Finley, by all accounts a healthy and strong 62-year-old man, did survive, but just barely. Doctors said he was very rough shape when he was brought in.
"It was a rough go for several days. He was on a breathing machine. He was very sick. He got a lot of blood. I mean, his injury was nearly equivalent to stepping on a landmine," said Dr. Andrew Dennis.
It seems an appropriate description. Doctors knew almost immediately they wouldn't be able to save Finley's left foot, and there was so much damage to soft tissue that it affected his kidneys.
Still, Dennis said Finley has made remarkable progress in the two weeks since the attack. So much so that doctors feel comfortable exchanging Finley's environment from the trauma unit to an area rehabilitation center.
"We always thank God when we get a good result, but I think ... this is an incredibly strong man and he did most of the work," said Dr.

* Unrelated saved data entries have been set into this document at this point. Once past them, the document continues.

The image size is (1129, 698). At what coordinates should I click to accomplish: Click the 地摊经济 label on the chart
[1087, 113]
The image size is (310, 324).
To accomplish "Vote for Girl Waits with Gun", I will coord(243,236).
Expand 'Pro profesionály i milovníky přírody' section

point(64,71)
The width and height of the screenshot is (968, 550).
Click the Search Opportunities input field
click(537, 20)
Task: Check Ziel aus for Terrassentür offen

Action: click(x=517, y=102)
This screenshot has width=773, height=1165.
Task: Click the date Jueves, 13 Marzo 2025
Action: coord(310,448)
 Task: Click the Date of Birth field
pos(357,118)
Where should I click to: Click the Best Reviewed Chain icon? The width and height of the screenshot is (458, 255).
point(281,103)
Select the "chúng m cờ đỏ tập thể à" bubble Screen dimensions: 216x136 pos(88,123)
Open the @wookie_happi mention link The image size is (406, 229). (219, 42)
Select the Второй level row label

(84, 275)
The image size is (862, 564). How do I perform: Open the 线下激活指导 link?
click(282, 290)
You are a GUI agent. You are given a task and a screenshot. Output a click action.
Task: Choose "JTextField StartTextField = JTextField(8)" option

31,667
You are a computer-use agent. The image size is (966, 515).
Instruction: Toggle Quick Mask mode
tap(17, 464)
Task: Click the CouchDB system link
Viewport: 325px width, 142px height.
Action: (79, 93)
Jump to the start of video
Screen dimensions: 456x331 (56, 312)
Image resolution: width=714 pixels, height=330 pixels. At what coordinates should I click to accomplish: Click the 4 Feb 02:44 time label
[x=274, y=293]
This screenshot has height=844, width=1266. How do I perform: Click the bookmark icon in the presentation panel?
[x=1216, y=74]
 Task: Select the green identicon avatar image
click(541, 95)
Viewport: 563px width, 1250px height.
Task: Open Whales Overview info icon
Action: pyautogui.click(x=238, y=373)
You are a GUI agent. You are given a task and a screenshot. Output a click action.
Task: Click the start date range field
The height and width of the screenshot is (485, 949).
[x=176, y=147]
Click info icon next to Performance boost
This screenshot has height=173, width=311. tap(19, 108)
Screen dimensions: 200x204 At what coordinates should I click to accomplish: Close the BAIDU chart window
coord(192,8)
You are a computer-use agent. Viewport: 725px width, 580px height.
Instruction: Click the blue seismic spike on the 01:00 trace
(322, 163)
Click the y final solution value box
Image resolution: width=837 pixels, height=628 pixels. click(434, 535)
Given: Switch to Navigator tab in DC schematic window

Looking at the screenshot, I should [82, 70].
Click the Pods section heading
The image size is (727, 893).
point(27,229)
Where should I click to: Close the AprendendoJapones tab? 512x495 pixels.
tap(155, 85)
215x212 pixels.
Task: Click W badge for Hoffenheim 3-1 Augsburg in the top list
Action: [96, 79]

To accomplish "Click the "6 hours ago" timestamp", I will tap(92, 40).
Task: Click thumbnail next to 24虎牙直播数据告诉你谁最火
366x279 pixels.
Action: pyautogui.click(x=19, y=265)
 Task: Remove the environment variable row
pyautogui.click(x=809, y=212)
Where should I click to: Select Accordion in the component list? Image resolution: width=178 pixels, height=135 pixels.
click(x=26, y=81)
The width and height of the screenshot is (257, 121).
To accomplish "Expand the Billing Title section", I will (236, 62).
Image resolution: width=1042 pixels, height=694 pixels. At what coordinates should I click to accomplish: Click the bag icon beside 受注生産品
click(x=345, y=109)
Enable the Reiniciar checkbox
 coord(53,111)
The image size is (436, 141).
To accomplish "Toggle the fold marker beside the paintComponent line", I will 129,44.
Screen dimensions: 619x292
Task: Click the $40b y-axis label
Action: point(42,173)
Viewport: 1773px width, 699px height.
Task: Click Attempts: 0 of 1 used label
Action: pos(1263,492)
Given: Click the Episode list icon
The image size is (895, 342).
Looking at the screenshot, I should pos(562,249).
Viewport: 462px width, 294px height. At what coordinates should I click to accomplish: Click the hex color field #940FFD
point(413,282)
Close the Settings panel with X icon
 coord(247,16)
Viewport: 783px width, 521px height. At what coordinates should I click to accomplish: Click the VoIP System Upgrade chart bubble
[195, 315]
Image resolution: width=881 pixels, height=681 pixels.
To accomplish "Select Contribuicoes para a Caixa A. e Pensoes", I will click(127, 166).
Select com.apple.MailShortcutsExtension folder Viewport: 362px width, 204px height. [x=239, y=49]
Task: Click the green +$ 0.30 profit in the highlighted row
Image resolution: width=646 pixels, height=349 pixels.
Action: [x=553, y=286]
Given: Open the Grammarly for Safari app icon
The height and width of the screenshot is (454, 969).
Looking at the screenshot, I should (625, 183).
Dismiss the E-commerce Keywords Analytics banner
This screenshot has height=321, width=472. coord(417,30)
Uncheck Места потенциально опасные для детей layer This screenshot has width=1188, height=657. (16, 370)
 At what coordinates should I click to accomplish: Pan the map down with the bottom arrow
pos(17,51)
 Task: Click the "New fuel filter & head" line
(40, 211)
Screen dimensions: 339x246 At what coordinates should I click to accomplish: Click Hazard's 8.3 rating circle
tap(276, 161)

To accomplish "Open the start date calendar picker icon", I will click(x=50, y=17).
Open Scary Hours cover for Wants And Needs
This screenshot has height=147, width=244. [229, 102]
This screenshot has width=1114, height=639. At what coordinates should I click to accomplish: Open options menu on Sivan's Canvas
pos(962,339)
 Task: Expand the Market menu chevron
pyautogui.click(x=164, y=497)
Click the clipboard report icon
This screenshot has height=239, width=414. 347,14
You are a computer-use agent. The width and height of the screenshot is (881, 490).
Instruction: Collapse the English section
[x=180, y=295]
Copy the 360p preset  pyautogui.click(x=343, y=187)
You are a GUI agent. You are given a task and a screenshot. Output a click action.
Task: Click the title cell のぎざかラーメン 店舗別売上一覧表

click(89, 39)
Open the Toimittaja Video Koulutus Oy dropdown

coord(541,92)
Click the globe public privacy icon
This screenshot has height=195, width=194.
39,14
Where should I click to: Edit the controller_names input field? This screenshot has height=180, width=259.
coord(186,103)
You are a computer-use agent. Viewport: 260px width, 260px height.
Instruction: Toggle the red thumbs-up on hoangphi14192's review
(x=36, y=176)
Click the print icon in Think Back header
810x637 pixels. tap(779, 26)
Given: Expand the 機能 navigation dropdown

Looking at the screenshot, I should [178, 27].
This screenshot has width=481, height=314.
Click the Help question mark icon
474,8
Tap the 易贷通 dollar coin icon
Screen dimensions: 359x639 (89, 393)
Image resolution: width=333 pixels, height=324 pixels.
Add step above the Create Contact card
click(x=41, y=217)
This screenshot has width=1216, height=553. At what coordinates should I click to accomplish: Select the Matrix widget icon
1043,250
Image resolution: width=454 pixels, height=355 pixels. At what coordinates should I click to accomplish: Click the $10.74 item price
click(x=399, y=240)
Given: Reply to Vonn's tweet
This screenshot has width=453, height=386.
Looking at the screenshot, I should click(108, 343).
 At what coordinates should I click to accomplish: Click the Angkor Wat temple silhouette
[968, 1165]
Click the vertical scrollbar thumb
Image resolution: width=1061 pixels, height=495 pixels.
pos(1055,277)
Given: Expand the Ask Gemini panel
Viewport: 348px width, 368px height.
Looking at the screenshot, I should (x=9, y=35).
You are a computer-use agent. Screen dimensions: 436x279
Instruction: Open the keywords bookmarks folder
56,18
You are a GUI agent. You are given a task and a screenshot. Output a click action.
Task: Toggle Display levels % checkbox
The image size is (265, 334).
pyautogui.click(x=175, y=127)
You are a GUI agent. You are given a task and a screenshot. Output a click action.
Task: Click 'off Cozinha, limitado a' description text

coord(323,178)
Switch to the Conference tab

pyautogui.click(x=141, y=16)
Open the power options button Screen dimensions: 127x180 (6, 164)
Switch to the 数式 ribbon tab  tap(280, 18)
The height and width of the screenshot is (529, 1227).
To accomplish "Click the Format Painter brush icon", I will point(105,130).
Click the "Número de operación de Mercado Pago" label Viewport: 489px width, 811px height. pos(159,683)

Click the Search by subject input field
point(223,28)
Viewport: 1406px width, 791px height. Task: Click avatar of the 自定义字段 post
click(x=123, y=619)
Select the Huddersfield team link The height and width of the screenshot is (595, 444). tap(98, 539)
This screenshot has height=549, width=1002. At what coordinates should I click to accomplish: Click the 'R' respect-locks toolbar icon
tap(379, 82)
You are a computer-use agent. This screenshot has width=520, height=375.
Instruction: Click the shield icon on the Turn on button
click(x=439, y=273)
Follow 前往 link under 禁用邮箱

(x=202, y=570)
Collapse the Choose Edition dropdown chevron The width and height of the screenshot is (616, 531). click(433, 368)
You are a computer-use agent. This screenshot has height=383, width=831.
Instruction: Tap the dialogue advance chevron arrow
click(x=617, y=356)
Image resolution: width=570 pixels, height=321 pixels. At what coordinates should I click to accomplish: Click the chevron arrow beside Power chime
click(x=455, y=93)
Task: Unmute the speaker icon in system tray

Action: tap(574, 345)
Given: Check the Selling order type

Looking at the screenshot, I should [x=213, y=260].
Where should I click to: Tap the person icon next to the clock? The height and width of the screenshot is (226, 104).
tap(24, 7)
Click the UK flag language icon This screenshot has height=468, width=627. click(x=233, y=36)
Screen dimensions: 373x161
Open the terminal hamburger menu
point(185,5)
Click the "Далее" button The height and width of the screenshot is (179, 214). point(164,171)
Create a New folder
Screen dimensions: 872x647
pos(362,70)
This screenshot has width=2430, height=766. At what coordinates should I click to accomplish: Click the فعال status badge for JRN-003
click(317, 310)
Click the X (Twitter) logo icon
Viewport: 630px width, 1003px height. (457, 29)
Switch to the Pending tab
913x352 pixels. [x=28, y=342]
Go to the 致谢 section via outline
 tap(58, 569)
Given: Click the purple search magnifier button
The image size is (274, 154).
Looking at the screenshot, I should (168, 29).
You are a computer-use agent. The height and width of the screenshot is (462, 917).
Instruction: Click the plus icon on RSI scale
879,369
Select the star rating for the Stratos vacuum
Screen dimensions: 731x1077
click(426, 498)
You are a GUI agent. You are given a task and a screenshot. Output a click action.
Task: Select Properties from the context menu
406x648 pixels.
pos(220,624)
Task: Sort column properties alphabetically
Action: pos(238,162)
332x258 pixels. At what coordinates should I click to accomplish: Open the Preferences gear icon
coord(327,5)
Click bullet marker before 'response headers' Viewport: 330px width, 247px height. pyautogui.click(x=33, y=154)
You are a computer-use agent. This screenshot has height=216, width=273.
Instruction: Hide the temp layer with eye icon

Kimberly Joseph.
Finley said he was just about to begin the third lap of his run along Lake Michigan at Rainbow Beach Park when he noticed the dogs. He tried to maneuver around them, he said, but they attacked.
"These were not just regular dogs. No. These dogs attacked in a way of dogs that have been trained to kill," he said, describing how the pair of dogs grabbed each foot and seemed to work in a coordinated effort to take down their victim.
The attack went on for several minutes, he said, describing that the dogs were "yanking and biting and tearing and pulling and gnawing at my body like I was a hamburger."
His ordeal ended when he heard a voice yelling at the dogs to get away. Then there were gunshots and he felt the dogs release their grips. Finley said he doesn't remember anything about a man beating the dogs with a tire thumper.
The owner of the two pit bulls has since been cited but has not had any charges lobbed against him. It's a fact that's infuriating to Finley.
"It's just a fine, but I think there should be criminal charges for this. Yes, 100 percent," he said.
Asked if there was anything he'd like to say to the dogs' owner, a clearly upset Finley thought for a moment and then declined.
"I would -- I really would not care to answer that question at this point," he said.